* Exercise brief: Below are the records. Restate word for word every line from the one that contains "This screenshot has width=1568, height=680." through the final line, both included.

* Material for this task:
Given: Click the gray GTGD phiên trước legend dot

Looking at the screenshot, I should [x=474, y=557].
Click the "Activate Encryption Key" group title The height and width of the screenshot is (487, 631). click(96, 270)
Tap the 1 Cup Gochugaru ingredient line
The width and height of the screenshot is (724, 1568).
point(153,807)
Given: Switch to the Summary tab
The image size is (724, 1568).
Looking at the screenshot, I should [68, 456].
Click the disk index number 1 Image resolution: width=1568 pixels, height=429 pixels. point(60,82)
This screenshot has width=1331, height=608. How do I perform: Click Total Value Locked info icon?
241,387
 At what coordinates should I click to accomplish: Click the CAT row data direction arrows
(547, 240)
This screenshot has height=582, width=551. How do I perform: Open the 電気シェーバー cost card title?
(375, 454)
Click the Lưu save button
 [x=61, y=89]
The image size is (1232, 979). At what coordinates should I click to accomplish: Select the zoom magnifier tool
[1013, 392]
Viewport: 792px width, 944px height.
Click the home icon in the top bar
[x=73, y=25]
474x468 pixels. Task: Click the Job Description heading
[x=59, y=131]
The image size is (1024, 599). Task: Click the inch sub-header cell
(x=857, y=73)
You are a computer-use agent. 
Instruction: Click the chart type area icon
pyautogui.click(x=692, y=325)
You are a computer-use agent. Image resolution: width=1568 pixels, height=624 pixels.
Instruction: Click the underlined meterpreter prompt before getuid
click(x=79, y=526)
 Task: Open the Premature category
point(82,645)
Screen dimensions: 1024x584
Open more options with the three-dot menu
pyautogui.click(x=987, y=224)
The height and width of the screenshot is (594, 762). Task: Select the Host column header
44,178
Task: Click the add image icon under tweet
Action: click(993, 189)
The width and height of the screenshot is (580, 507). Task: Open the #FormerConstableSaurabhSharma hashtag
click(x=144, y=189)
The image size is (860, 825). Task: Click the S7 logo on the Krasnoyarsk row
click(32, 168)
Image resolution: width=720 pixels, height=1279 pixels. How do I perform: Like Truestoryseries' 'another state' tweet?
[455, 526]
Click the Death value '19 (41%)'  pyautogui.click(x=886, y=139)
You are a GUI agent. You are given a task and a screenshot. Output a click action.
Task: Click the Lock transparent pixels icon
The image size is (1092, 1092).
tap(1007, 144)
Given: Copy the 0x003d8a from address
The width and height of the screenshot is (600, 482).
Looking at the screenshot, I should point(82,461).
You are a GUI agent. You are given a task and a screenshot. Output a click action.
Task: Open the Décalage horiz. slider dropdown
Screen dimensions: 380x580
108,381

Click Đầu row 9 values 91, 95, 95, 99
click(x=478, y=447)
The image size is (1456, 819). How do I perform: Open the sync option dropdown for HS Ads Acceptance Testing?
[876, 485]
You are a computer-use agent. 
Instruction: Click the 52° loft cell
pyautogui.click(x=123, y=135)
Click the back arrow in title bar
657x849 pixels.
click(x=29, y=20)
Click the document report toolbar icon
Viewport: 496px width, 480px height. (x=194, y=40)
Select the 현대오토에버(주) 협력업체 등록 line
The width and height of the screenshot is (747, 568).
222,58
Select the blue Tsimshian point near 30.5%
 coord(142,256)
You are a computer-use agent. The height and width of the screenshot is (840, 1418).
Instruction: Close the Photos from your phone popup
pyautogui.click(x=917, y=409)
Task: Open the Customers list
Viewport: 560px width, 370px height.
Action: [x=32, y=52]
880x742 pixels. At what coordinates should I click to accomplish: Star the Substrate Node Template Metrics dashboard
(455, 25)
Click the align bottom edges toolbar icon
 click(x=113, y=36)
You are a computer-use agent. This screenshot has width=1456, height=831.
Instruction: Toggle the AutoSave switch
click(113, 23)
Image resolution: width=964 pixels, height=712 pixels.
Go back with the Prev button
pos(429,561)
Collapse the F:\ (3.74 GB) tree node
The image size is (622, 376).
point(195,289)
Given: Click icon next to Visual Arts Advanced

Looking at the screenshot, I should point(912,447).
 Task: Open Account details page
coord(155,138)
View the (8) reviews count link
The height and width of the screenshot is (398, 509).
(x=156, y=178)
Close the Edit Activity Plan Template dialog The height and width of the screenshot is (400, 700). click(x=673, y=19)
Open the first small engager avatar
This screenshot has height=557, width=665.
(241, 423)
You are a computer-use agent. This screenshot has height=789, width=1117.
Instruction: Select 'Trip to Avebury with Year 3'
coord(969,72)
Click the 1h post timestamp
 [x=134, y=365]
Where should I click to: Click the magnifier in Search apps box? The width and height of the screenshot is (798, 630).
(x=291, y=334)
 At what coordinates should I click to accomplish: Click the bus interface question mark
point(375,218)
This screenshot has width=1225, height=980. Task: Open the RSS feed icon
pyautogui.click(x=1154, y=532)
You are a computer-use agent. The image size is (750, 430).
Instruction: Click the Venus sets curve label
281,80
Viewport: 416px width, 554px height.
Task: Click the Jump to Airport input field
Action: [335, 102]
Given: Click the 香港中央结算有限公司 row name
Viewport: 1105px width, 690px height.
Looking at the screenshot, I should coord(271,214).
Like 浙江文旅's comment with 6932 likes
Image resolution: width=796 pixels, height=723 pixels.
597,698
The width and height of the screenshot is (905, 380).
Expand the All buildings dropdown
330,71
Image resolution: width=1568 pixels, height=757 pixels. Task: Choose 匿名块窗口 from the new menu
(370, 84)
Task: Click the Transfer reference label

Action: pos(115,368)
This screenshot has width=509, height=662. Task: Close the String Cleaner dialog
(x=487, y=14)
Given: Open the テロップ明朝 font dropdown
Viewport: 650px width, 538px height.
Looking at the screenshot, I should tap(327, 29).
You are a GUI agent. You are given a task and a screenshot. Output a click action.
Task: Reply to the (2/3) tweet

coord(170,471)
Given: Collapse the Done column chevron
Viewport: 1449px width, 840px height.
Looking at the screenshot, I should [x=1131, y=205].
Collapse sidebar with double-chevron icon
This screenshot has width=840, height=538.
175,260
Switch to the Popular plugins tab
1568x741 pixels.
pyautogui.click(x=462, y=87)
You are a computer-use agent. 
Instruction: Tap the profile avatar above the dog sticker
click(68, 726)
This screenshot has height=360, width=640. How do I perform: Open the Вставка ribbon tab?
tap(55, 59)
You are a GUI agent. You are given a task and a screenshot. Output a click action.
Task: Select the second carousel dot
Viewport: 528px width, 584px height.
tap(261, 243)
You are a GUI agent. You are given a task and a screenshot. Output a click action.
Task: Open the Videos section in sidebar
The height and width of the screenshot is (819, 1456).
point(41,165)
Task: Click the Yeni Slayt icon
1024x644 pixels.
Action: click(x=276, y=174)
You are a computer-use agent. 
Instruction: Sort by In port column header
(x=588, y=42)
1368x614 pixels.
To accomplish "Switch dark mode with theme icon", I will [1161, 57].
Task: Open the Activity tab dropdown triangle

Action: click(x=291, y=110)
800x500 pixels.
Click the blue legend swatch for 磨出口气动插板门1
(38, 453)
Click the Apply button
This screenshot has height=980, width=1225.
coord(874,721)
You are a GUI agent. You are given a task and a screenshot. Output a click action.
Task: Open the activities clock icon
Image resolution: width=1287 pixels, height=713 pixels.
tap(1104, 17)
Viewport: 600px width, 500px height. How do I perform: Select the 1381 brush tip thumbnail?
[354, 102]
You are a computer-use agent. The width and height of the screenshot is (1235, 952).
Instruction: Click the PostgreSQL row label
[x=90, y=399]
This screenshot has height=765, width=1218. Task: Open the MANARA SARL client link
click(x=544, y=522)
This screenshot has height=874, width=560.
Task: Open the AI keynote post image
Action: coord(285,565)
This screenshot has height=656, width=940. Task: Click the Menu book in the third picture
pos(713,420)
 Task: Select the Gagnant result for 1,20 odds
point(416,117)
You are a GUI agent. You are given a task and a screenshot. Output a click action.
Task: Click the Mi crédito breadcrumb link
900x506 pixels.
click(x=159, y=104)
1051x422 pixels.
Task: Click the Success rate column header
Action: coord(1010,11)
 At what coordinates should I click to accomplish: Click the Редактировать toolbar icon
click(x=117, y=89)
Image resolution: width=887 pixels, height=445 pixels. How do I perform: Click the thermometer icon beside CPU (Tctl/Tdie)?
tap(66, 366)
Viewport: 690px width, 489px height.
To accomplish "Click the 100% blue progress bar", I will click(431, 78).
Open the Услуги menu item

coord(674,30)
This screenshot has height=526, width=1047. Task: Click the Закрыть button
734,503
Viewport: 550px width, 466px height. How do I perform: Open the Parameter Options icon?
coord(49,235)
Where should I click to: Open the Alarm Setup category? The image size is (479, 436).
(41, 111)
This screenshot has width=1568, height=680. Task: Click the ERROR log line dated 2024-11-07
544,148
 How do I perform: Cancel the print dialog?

* Exercise output:
This screenshot has width=1568, height=680. Task: Click the ERROR log line dated 2024-11-07
544,148
 How do I perform: Cancel the print dialog?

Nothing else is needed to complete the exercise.